1 材料与方法 1.1 材料小鼠肾足细胞MPC5购自美国ATCC公司;LipofectamineTM 3000 Transfection Reagent购自美国Invitrogen公司;TRIzol Universal、miRcute增强型miRNA cDNA第一链合成试剂盒、FastKing一步法除基因组cDNA第一链合成预混试剂、SuperReal荧光定量预混试剂彩色版(SYBR Green)购自天根生化科技(北京)有限公司;anti-miR-NC、anti-miR-494-3p、miR-NC、miR-494-3p mimic购自广州锐博生物技术有限公司;pcDNA、RCAN1过表达载体购自上海吉玛制药技术有限公司;凋亡检测试剂盒、荧光素酶活性检测试剂盒购自美国Sigma公司;野生型载体Wt-RCAN1、突变型载体Mut-RCAN1购自美国Promega公司;白细胞介素-1β(interleukin 1β,IL-1β)、肿瘤坏死因子-α(tumor necrosis factor α,TNF-α)检测试剂盒、内参GAPDH抗体、IgG二抗购自美国Abcam公司;兔抗鼠Bcl-2、Bax抗体购自美国CST公司。

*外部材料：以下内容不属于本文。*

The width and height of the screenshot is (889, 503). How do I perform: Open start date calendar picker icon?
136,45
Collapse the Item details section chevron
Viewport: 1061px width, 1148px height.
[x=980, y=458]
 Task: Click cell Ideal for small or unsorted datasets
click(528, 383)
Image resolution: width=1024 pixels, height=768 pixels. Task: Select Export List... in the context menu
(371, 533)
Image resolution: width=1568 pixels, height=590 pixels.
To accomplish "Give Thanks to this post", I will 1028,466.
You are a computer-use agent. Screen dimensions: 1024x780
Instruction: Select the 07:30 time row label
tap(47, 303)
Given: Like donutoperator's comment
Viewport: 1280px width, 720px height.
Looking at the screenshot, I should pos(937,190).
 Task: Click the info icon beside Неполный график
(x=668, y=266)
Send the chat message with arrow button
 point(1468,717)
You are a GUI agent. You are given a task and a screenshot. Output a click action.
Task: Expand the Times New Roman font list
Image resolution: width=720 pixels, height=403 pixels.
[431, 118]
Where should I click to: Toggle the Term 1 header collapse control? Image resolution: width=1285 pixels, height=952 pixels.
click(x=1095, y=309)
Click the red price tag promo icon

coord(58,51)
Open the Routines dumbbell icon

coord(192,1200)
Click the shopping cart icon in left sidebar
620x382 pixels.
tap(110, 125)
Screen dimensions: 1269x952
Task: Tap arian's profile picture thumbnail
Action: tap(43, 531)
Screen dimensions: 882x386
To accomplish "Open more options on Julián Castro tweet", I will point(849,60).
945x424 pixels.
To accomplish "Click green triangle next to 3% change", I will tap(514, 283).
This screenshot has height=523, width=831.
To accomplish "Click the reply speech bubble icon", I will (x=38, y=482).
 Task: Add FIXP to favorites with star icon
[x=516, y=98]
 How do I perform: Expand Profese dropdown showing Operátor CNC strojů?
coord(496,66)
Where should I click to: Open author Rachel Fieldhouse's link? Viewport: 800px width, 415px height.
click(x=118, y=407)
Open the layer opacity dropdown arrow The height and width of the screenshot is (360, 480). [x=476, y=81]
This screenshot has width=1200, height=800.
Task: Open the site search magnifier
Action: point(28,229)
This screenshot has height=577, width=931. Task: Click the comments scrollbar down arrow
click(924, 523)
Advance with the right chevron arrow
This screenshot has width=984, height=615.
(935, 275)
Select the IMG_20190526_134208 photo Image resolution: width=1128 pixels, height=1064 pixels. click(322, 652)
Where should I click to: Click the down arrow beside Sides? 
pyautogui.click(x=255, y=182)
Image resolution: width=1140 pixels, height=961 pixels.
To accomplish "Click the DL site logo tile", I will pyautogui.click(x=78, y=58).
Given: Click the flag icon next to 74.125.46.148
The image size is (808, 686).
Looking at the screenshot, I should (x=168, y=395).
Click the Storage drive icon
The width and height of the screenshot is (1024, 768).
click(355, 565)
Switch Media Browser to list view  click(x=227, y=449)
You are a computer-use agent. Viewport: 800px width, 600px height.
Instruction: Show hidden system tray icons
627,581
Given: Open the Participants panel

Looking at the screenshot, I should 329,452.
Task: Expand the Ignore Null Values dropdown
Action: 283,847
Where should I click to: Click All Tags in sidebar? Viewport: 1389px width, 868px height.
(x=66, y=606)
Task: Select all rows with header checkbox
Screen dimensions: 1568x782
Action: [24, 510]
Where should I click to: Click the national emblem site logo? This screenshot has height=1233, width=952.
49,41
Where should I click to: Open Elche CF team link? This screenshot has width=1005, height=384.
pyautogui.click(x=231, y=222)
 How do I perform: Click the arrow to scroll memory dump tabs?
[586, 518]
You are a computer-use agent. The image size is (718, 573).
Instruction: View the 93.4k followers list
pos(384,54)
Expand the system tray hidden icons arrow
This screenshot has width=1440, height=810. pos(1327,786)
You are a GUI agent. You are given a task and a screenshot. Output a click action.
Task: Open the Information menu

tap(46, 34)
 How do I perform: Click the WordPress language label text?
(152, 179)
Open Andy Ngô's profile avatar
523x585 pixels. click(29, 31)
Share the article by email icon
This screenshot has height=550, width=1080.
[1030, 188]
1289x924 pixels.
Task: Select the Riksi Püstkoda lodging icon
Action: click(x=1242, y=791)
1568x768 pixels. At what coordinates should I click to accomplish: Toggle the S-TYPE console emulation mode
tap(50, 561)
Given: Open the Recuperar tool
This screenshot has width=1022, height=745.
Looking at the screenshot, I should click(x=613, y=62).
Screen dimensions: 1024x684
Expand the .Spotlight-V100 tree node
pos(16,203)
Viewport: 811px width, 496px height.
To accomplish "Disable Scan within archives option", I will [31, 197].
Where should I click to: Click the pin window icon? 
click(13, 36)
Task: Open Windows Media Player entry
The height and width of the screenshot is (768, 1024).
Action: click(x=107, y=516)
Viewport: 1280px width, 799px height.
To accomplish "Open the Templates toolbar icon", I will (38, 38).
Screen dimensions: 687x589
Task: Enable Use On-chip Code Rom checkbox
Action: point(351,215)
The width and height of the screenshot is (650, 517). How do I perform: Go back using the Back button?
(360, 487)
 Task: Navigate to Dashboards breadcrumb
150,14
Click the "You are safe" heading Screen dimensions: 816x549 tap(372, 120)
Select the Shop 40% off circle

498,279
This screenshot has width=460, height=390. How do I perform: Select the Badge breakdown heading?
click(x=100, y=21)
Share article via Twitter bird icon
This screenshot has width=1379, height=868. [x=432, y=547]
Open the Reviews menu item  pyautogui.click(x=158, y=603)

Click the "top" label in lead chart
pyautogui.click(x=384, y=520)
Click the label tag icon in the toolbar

1.2 方法 1.2.1 细胞培养及分组MPC5细胞于含5.3 mmol/L葡萄糖培养基内培养24 h,记为NC组。加入含有30 mmol/L葡萄糖培养基培养24 h[11],记为HG组。参照LipofectamineTM 3000 Transfection Reagent说明书,将anti-miR-NC、anti-miR-494-3p、pcDNA、RCAN1过表达载体分别转染至MPC5细胞,48 h后收集细胞,用含30 mmol/L葡萄糖培养基培养24 h,分别记为HG+anti-miR-NC组、HG+anti-miR-494-3p组、HG+pcDNA组、HG+RCAN1组。anti-miR-494-3p和si-NC、si-RCAN1分别共转染至MPC5细胞,48 h后收集细胞,用含30 mmol/L葡萄糖培养基培养24 h,分别记为HG+anti-miR-494-3p+si-NC组、HG+anti-miR-494-3p+si-RCAN1组。
1.2.2 qRT-PCR检测miR-494-3p、RCAN1 mRNA的表达水平用TRIzol Universal提取各组MPC5细胞总RNA,用miRcute增强型miRNA cDNA第一链合成试剂盒合成cDNA(miRNA专用),FastKing一步法除基因组cDNA第一链合成预混试剂合成cDNA(用于检测RCAN1),SuperReal荧光定量预混试剂彩色版(SYBR Green)进行定量检测,2-ΔΔCt法计算基因相对表达量。
1.2.3 流式细胞术检测细胞凋亡率收集各组MPC5细胞,弃上清,细胞沉淀中加入500 μL结合缓冲液重悬,按照凋亡检测试剂盒说明书检测凋亡率。
1.2.4 ELISA法检测IL-1β、TNF-α水平取各组MPC5细胞培养上清液,ELISA法检测IL-1β、TNF-α水平,按照试剂盒说明书操作。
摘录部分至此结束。